Gene Jones was another one of these types who used a slightly different tactic when caught in a lie or confronted with contradictory information. Whenever backed into a corner, Gene would immediately respond with the words, ”You’re right!” – even though we all knew that he didn’t mean it. One could just tell from his flippant tone and body language that he was already plotting his revenge for getting busted. I saw many good employees suffer due to his vindictiveness.

Then there’s Carl, the executive from our new parent company who’s in charge of the integration of our division. I was actually warned about Carl by another manager from that firm. “Carl is never wrong. Even if he is, he’ll never admit it. He’ll tell you one thing one day and another thing the next. Don’t even try to argue with him. He’s always right even though he’ll change his mind a hundred times. Carl’s not always truthful, so take everything he says with a grain of salt. He could care less about anyone. It’s all about him” “How can they let him get away with that?” I asked in reply. “They’re all like that at his level,” came the response. Boy, am I glad that I won’t be working for that company after the integration.
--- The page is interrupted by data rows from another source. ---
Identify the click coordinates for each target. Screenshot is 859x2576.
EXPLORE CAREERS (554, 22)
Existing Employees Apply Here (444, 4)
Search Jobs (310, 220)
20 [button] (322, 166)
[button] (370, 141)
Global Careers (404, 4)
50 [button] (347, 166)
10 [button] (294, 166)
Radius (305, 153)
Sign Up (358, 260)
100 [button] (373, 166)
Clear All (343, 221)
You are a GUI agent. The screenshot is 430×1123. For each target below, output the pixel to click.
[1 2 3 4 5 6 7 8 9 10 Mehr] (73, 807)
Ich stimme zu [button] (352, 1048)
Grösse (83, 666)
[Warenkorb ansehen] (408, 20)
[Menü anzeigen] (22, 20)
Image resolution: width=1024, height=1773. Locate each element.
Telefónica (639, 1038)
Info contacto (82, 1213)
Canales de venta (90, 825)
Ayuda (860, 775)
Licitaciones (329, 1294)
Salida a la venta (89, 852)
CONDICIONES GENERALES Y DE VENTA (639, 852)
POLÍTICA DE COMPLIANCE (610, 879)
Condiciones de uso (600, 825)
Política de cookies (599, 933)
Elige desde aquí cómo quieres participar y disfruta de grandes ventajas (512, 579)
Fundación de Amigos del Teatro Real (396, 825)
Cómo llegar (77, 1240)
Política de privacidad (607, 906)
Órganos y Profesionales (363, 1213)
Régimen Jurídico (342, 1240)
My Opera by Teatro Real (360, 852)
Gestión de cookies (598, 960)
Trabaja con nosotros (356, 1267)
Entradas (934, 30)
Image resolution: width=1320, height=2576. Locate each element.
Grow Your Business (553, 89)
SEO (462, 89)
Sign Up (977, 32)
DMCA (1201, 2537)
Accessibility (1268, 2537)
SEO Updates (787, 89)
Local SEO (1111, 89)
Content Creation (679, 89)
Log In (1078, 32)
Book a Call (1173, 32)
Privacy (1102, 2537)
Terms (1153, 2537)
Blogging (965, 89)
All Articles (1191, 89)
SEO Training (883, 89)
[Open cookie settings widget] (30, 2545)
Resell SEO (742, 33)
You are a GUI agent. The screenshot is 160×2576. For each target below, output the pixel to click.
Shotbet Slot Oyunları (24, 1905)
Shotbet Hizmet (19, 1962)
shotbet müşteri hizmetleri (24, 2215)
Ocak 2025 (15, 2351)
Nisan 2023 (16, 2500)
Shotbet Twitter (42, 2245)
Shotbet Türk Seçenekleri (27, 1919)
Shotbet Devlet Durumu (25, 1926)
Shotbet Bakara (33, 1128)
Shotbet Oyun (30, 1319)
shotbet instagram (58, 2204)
About the closest thing to an apology or act of contrition on the part of one of these characters that I’ve experienced came from a former division president to whom I directly reported some years ago. I had approached this gentleman and voiced my frustrations about being ignored with regard to some serious issues confronting the business. My motivation was to voice my concern about being cut out of the process and to offer my assistance. His response to my frustration was simply; “I apologize but don’t apologize for keeping you out of the loop and ignoring you. I have a company to run and I’m extremely busy.” I apologize but don’t apologize. Just what in the hell does that mean?

Interestingly enough, some defenders of these behaviors would counter my rant with “It’s lonely at the top” or “You just don’t understand the pressure that these leaders are under.” What lame excuses! I always thought that a leader’s role was to be responsible. If they take no responsibility for their own actions, how they can hold others responsible?

Others would say, “That’s the price you pay for being a leader.” Huh? I thought that we were supposed to respect and admire these people.

At this point in the rant, I’d like to make one thing abundantly clear: Leaders oftentimes have to make unpopular and tough decisions. I fully recognize and respect that. But let’s draw a distinction between DECISIONS and BEHAVIORS. If the definition of a strong leader includes losing the respect of your subordinates because of your behaviors, call me “weak”.

I do not want to sound political here, but with government leaders offering apologizes on behalf of their nations for past events that their current citizenry took no part in at all, what’s wrong with business leaders offering apologies for things that they’ve done in the here and now?